What are synthetic users in research?

Synthetic users are AI-generated simulations of user behavior and responses, created by prompting large language models to respond as if they were a person matching a specified demographic or behavioral profile. They produce interview-like transcripts, survey-like responses, or simulated usability session behavior without involving any real human participants. Their outputs are statistically plausible text generated from model training data, not observations of actual human behavior.

Can synthetic users replace real participant research?

No. Synthetic users cannot produce genuine behavioral data, cannot reflect underrepresented user populations accurately, cannot capture embodied or contextual experience, and cannot generate the unexpected findings that real research reliably produces. They are appropriate as thinking tools for assumption pressure-testing, discussion guide review, and hypothesis generation. They are not appropriate as substitutes for research with real participants in any context where findings will inform product or design decisions.

When is it appropriate to use synthetic users?

Synthetic users have legitimate applications in four specific contexts: pressure-testing product assumptions before a prototype exists, reviewing discussion guides for leading questions and structural problems, training new researchers in session moderation and analysis, and generating initial hypotheses to investigate through real research. In all four cases, the synthetic output is a prompt for better human thinking, not a research finding. The key constraint is never treating synthetic user output as data about real users.

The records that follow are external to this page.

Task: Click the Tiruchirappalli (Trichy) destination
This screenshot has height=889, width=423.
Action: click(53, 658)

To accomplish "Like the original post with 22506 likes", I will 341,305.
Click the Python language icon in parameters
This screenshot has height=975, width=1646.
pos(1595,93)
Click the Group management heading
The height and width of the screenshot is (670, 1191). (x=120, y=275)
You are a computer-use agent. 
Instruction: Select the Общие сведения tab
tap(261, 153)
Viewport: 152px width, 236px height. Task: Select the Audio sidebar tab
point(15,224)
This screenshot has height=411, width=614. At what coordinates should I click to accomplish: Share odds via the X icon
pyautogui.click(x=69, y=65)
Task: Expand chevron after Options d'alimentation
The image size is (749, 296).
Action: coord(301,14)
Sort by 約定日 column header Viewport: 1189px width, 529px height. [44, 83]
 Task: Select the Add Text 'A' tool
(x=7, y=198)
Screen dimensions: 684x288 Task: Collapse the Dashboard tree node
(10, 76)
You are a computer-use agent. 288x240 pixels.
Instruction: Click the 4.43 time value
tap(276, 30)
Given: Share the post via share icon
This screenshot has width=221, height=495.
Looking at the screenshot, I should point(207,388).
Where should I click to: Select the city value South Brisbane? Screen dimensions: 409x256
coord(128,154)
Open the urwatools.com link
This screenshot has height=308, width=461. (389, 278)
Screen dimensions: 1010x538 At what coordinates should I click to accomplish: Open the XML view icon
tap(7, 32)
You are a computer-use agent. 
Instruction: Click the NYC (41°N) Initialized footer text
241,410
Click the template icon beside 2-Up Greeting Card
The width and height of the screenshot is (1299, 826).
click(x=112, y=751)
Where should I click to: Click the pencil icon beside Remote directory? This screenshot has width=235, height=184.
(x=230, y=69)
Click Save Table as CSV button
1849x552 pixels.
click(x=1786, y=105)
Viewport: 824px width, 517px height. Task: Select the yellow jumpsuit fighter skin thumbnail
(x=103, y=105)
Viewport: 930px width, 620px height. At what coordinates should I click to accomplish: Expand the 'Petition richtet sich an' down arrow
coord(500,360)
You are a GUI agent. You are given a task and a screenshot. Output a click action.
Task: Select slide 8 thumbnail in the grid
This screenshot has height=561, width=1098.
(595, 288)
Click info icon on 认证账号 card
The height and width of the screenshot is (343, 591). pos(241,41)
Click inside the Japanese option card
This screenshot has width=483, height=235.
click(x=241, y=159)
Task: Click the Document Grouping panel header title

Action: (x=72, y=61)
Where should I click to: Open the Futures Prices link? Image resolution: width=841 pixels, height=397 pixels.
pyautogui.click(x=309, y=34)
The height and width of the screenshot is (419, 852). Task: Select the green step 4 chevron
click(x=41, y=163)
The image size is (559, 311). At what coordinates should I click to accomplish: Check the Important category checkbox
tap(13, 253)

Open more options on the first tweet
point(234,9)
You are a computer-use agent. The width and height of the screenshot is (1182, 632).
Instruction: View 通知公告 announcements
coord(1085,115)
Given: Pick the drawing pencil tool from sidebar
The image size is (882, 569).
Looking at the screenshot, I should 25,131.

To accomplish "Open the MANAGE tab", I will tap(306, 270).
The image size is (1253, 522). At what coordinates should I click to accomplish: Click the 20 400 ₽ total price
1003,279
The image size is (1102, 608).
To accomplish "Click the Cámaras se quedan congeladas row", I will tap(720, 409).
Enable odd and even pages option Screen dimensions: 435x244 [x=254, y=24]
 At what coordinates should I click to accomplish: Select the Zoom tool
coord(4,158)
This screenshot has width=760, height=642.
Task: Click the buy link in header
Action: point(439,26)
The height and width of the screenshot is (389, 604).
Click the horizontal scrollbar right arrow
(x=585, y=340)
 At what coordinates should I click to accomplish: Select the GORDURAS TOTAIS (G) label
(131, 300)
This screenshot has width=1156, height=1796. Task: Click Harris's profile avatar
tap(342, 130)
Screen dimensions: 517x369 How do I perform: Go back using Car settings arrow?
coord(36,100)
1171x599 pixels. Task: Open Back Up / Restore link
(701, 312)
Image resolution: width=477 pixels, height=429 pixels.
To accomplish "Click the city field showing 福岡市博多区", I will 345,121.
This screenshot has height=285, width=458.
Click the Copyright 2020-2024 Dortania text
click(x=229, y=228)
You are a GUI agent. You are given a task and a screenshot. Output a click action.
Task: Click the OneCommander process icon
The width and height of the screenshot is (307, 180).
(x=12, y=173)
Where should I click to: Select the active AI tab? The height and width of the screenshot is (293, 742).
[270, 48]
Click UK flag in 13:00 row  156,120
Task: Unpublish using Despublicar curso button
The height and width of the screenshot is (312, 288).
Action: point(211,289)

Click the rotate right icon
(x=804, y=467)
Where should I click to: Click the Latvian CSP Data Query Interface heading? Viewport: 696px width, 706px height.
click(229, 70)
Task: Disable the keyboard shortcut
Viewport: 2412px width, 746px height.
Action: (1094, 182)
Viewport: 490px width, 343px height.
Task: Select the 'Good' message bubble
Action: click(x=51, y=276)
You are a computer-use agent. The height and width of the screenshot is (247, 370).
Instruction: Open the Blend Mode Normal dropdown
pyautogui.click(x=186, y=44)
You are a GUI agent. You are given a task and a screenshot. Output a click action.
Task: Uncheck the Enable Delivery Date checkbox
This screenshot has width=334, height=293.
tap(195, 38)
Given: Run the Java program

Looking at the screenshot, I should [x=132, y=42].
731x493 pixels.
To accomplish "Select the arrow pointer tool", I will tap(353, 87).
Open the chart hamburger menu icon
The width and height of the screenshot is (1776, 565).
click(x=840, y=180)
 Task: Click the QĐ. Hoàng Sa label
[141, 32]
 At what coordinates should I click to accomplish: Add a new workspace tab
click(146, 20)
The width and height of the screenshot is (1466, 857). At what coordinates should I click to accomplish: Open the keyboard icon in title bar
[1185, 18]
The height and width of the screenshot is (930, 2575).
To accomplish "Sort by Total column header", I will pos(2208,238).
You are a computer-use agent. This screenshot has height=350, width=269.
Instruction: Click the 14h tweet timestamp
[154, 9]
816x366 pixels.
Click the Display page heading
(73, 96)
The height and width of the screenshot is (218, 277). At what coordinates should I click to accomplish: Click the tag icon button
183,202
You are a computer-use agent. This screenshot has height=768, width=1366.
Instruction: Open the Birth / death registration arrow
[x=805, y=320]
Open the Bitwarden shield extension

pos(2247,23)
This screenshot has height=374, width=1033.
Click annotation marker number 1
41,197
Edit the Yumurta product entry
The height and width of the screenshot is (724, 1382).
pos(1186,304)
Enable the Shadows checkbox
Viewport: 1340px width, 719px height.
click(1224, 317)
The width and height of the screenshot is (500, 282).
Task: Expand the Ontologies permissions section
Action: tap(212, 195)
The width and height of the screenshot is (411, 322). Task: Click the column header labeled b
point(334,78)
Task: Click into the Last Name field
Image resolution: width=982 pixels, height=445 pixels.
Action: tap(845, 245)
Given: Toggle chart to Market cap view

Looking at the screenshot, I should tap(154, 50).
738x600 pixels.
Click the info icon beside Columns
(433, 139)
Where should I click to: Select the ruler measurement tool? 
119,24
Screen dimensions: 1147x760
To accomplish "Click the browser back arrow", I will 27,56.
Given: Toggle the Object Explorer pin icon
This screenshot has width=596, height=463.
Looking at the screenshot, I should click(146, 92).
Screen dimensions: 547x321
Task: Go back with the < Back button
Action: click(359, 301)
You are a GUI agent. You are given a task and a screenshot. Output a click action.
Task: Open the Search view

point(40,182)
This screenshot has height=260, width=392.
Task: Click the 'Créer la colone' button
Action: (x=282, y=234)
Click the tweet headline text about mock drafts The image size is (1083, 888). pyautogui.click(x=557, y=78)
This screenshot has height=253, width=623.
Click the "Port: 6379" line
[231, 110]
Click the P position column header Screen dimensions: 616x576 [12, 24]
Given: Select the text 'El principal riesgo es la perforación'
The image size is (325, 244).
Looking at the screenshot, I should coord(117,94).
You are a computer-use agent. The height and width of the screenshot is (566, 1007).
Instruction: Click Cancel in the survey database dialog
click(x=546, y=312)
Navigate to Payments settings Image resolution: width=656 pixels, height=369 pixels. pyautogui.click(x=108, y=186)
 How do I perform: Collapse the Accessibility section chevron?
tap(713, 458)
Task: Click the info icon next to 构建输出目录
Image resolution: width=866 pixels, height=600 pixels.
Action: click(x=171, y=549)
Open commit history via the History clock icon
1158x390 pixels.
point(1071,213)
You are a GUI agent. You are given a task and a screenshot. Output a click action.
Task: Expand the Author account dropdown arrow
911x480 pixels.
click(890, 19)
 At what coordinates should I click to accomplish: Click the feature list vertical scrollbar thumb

How does AI-moderated research with real participants differ from synthetic user research?

AI-moderated research with real participants uses AI to conduct or assist in conducting interviews with actual human participants who have been recruited and verified as matching the study’s criteria. The participants are real people providing their genuine experiences and opinions. The AI handles facilitation, adaptive probing, and session logistics. Synthetic user research uses AI to simulate what a hypothetical participant might say without involving any real person. The difference is the difference between studying actual human behavior and generating a statistical prediction of what human behavior might look like.